My mother-in-law is also a bit of an inspiration - she was a widow in her early thirties, left with very little and three children under 5, and when my husband and his siblings were at primary school, she worked two jobs, went back to high school, then university and is now the head of a special needs education unit. She is pretty amazing.
Who is your favourite fictional character? And why?
Hard to narrow down, but my the one that's had the most impact is a non-YA one. When I was seventeen, I read 'The Woman Who Walked Into Doors' by Roddy Doyle. And then I read it again. And again. And again.
I just couldn't believe it was written by a man - he had so successfully managed to crawl under a woman's skin. Although I didn't know about 'voice' and the like when I first read it, I remember thinking this was the first time that a fully formed character had leapt out the page and really got under my own skin.
What were you like as a teenager and how did you cope with all the changes that occurred?
'Desperately shy' and 'not very well'! During most of childhood and teenage years, I wanted to be invisible and for the most part, suceeded. I'm pretty sure there are only a handful of girls at my high school who might remember me. I had my little group of friends, but seemed to drift away from them towards the end of my school years and the only one I am still close to is my very best friend who I've know since we were five.

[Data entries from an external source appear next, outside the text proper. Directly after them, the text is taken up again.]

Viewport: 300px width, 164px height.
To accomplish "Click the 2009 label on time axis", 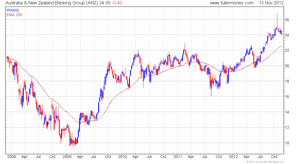I will pyautogui.click(x=67, y=157).
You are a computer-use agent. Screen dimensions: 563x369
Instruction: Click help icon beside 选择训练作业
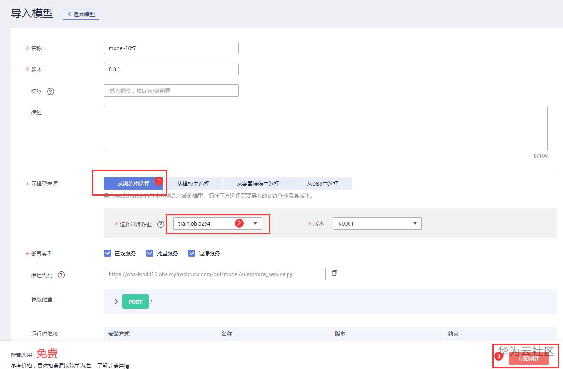(161, 224)
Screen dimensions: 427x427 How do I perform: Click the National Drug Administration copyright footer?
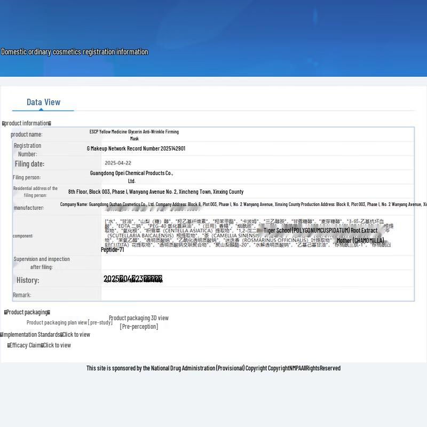click(x=214, y=368)
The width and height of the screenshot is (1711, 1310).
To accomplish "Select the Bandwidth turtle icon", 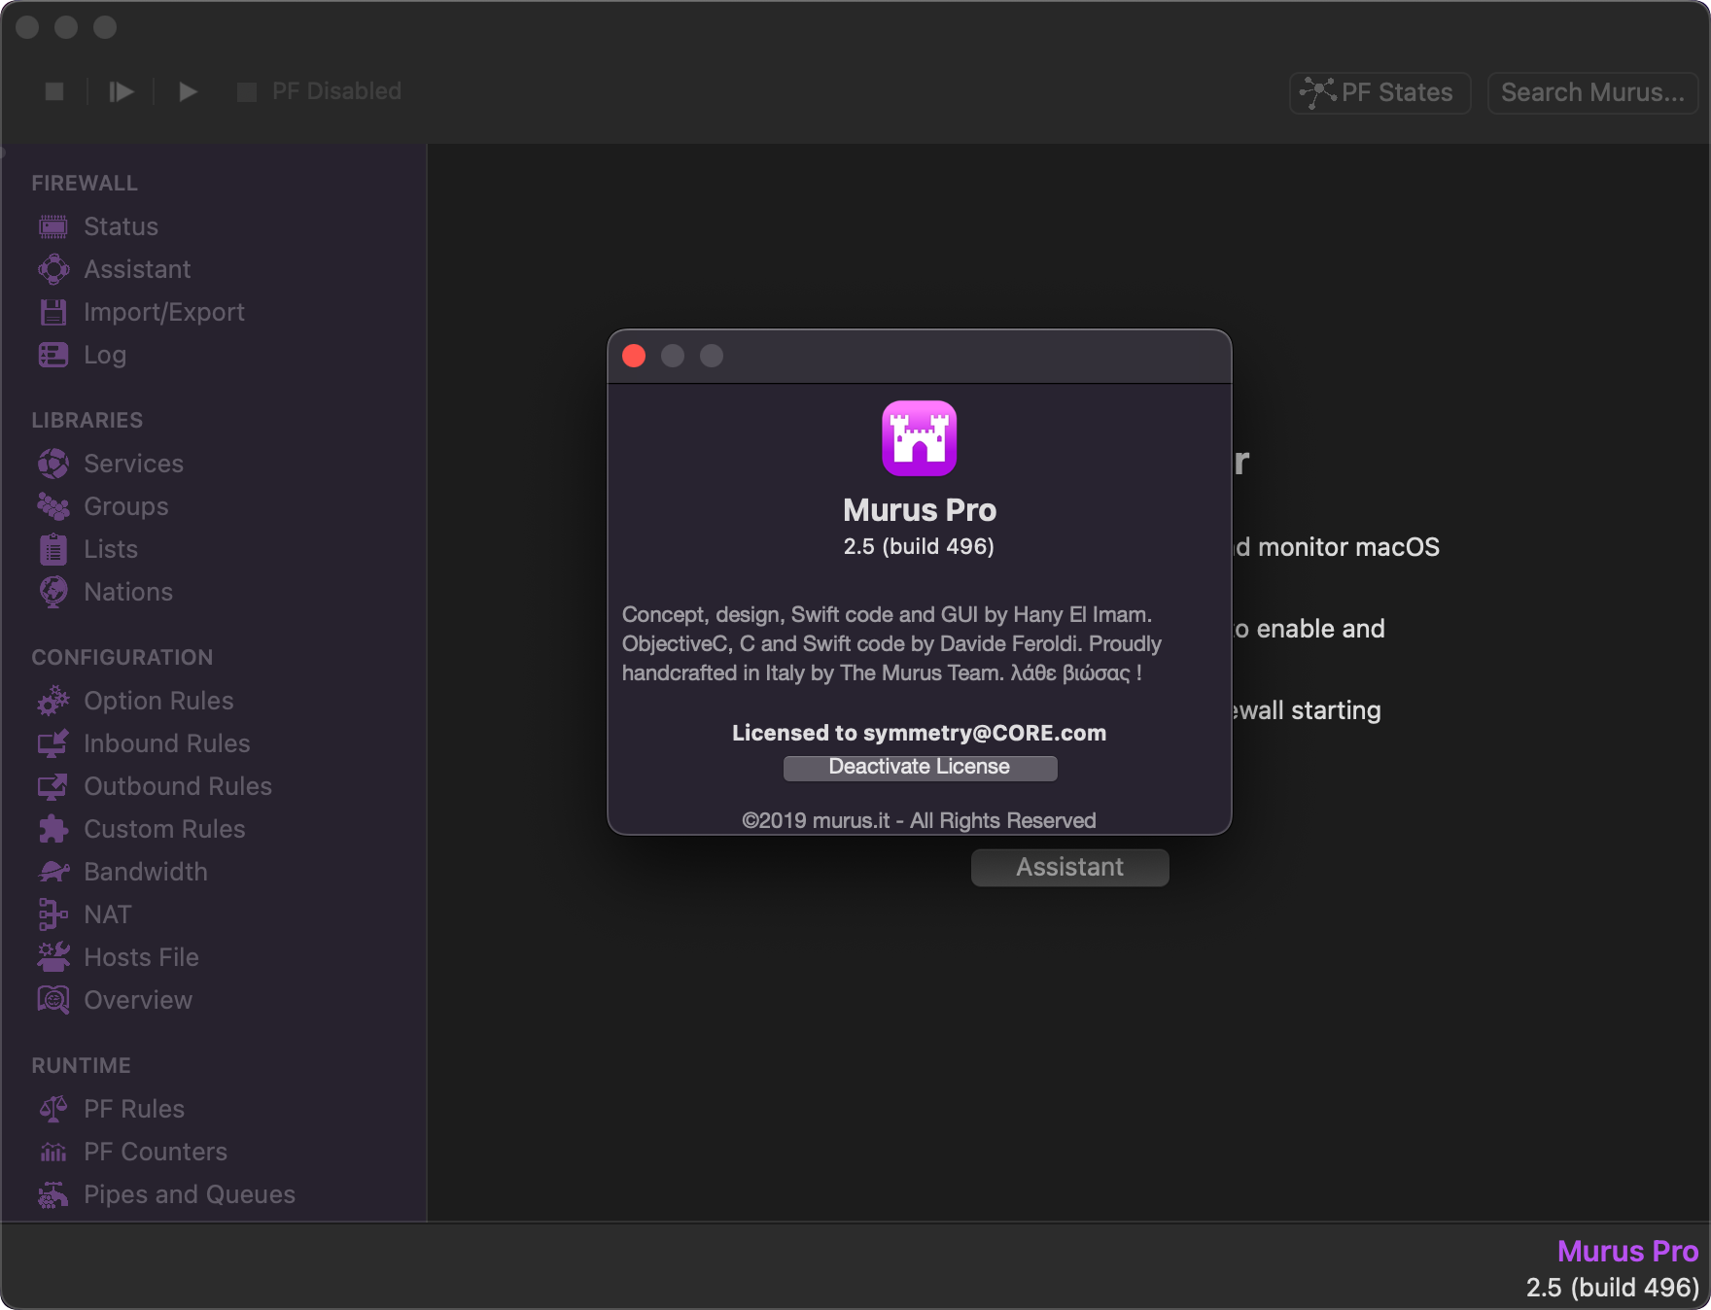I will tap(53, 872).
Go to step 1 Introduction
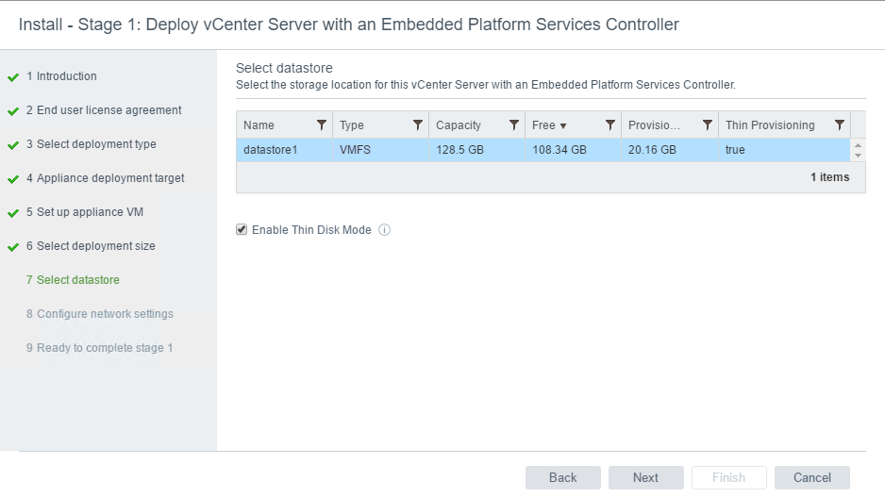Image resolution: width=885 pixels, height=498 pixels. 61,76
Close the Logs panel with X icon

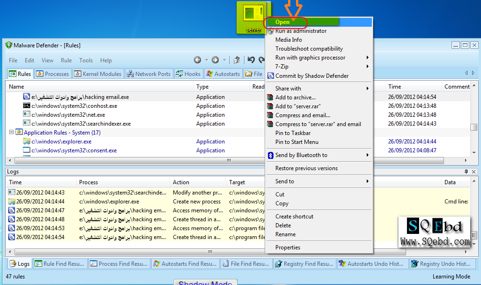point(474,172)
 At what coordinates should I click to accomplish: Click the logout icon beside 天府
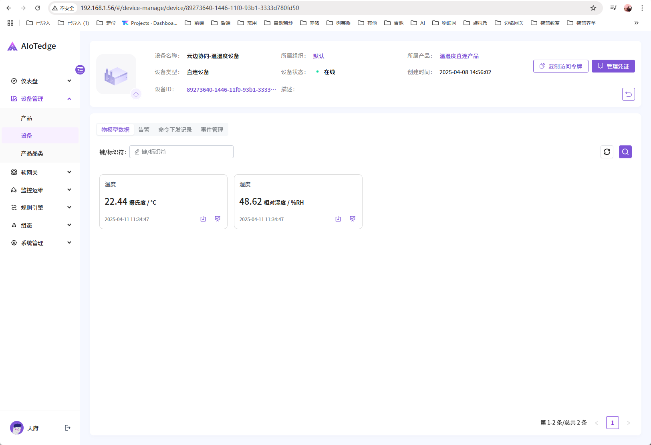(x=68, y=428)
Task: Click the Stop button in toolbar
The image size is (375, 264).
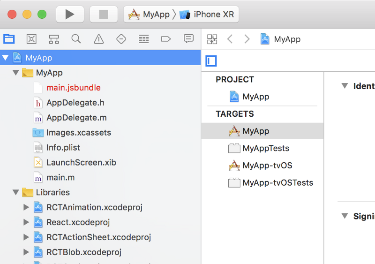Action: [104, 14]
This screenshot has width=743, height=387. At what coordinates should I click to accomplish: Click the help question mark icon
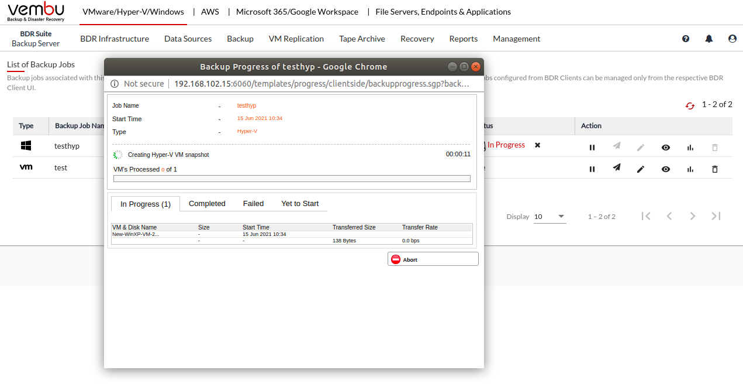pos(686,39)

Music was a very important part of my life back then, and still is. I was a Britpop kid, religiously buying the NME every week, saving up to go and see Blur in concert, trekking to Glastonbury with my big sis to go and see Radiohead. I find myself listening to all this music again whilst I write these days - it gets me back in the teenage mind frame!
If you had any advice for yourself as a teenager, what would you say?
I think it's pretty pointless telling a teenage girl not to worry about what other people think of them. This is like telling the Prime Minister not to bother about national debt. I would just tell myself that there will eventually be a time when you don't give a crap what anyone else thinks, or at the very least, you won't be that fussed either way. And when this does happen, it's the most amazing feeling in the world. Just hang in there. Oh, and maybe ditch the red velvet bell-bottoms. That wasn't a good look.
Of the issues and concerns that women are faced with today, what's the area you most like reading/writing about?
Having two daughters, the old self-image thing has cropped up recently. I decided I should do something about shifting some Christmas poundage and instead of partaking of the usual sandwich at lunchtime, I decided to have to bowl of bran flakes. My eldest daughter thought this was hilarious and she had a point. This got me thinking about how my eating habits might impact on my kids - I've never been one for diets and now this an even bigger incentive not to go down this route.
Is there anything else you'd like to add?
Maybe a big thank you to Clover for posting this and to you for reading it!